Blood diseases such as leukemia, multiple myeloma, and myelodysplasia can develop from abnormal bone marrow cells and a dysfunctional bone marrow microenvironment that surrounds these cells. Until now, researchers have been unable to replace the cells that make up the bone marrow microenvironment. Researchers reporting in the May 28 issue of the Cell Press journal Developmental Cell have found that eliminating a gene in the cells found in this microenvironment causes them to die, therefore enabling donor cells to replace them. In addition to providing a better understanding of the bone marrow microenvironment, the findings could help improve bone marrow transplant therapy for patients who need it.
Scientists led by Dr.
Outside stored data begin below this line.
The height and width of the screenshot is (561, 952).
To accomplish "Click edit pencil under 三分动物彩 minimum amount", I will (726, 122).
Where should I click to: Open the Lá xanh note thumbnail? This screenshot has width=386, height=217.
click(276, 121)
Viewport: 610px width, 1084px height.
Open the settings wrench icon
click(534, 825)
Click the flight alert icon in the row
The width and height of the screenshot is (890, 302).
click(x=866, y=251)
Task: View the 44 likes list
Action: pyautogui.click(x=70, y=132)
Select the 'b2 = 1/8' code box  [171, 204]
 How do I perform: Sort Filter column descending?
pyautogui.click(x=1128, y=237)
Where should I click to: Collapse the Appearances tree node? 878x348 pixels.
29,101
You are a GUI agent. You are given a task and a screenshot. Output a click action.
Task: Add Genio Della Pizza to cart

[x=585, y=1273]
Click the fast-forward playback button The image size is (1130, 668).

Hongbo Luo of Harvard Medical School and Boston Children's Hospital found that mice lacking a gene that codes for an enzyme called SH2-containing inositol-5'-phosphatase-1 (SHIP) could not form a normal bone marrow microenvironment but that transplanted cells from normal mice could reconstitute the microenvironment in the mutant animals.
This microenvironment reconstitution normalized blood cell production in the bone marrow and also corrected defects due to abnormal blood cell production in the spleens and lungs of the SHIP-deficient mice.
"We believe our finding is a major breakthrough in the field," says Dr. Luo. "Long-term reconstitution of the bone marrow environment can be achieved by treatment with a specific SHIP inhibitor, although it is currently not available yet."
Developmental Cell, Liang et al.: "Deficiency of Lipid Phosphatase SHIP Enables Long-Term Reconstitution of Hematopoietic Inductive Bone Marrow Microenvironment."